New computer simulations claim that runaway stars, colliding with other stars and merging with them serially, may become the medium-sized black holes whose inexplicable origins have baffled astronomers.
New computer simulations claim that runaway stars, colliding with other stars and merging with them serially, may become the medium-sized black holes whose inexplicable origins have baffled astronomers.
The outcome of this snowball, which may occur at the center of dense young star clusters, will cause the formation of black holes, as the stars explode and die.
Medium-sized black holes have not yet been unequivocally predicted. However, they are considered the missing link between black holes with a mass of a tenth of the solar mass and black holes with a mass of more than millions and billions of solar masses. Both of these types have long been documented.
However, theorists are unable to reach a conclusion as to how the intermediate black holes are formed. Some claim that they are formed as a result of accidental collisions between smaller black holes. More exotic ideas include gas clouds, which form black holes, if they radiate most of their energy through neutrinos.
"Both of these proposals have some serious problems, I think," says Simon Portgues Zawart, an astrophysicist at the University of Amsterdam in the Netherlands, who conducted the computer simulations.
Portuguese Zavart and his team suspected that an intermediate black hole formed after a massive star, pulled to the center of a dense star cluster by gravity, merged with other stars in the cluster.
"Stars are like sticky balls - you can push them into each other and you get one star," Portuguese Zawart told New Scientist.
If such a star accumulates a mass of 800 to 3000 times the mass of the Sun before exploding in a supernova, the product of the explosion may be a medium-sized black hole, whose mass ranges from 100 to 1000 solar masses. For this to happen, the cluster must be young in years - about ten million years old - say the researchers.
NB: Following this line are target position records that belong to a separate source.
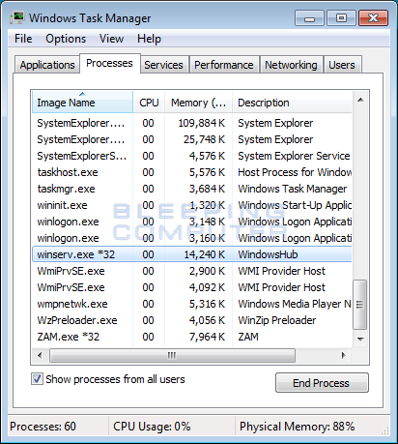Click the horizontal scrollbar left arrow
The width and height of the screenshot is (398, 444).
coord(40,356)
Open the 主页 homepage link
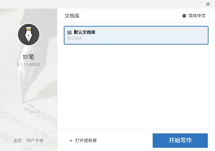 [x=18, y=141]
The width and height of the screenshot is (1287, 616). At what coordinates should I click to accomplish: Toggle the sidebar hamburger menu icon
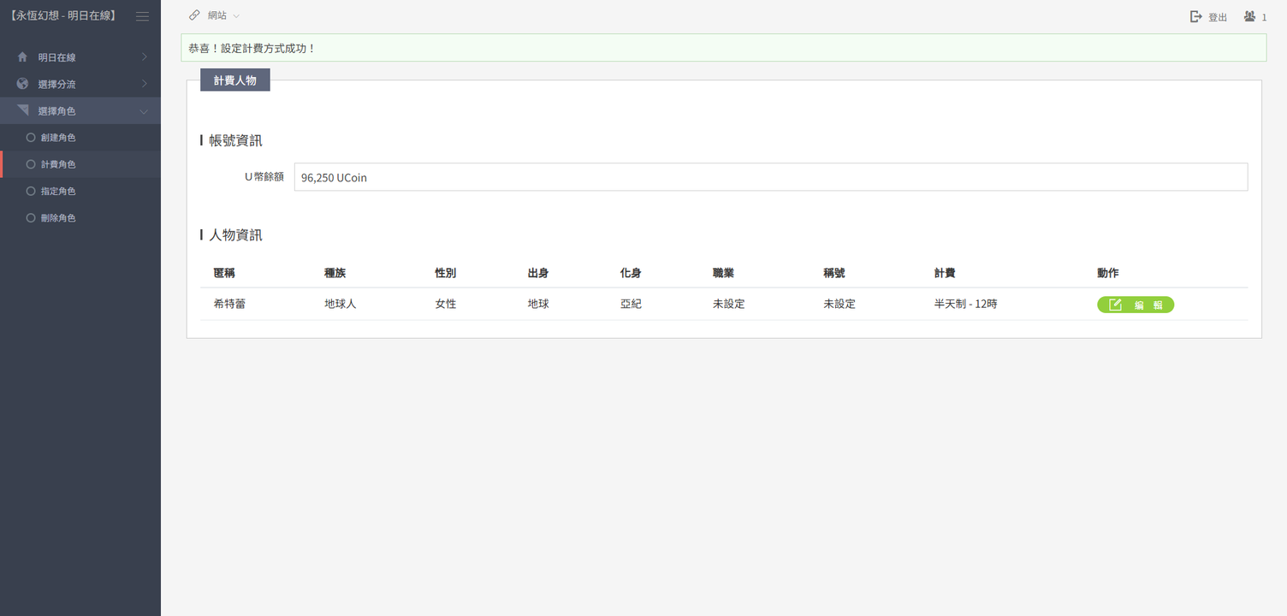coord(142,16)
Four of these young, dense clusters (called YODEC) have been discovered in the Milky Way, and two were recently observed at the center of a galaxy about twelve million light-years away and visible as 82M.
However, apparently only one of the clusters in 82M, called 11 MGG, has a bright X-ray source, which may be a medium-sized black hole devouring a nearby star.
Portugues Zawart and his team used 6-GRAPE, one of the world's fastest computers located in Japan, and a computer program, developed over years, to try to answer the question: Why might an intermediate black hole form in only one of the clusters. The computer worked for a month to calculate the motion of the 100,000 stars in the cluster over time.
They found that the massive stars in cluster 11 MGG – home to a candidate medium black hole – reached the center of the cluster in three million years, while those in the other cluster reached the center of the cluster in 15 million years.
"Massive stars at 11 MGG, therefore, could easily reach the center of the cluster, before exploding in a supernova. Stars at 9 MGG, however, have not had time to do so," the team writes in the Nature paper.
Stein Sigurdsson, an astronomer at the University of Pennsylvania in the United States, says that he wants to know how the proposed model deals with the evolution of stars and the expected loss of mass in cases where rotating stars collide. However, he says, the process may be the central process that leads to the formation of medium-sized black holes.
Tim Roberts, an astronomer at the University of Leicester in the UK, says the proposed model has caused a lot of excitement among many people.
Portugues Zawart hopes to test his simulations by predicting which of the YODECs in our galaxy might contain a medium-sized black hole, detectable with X-rays.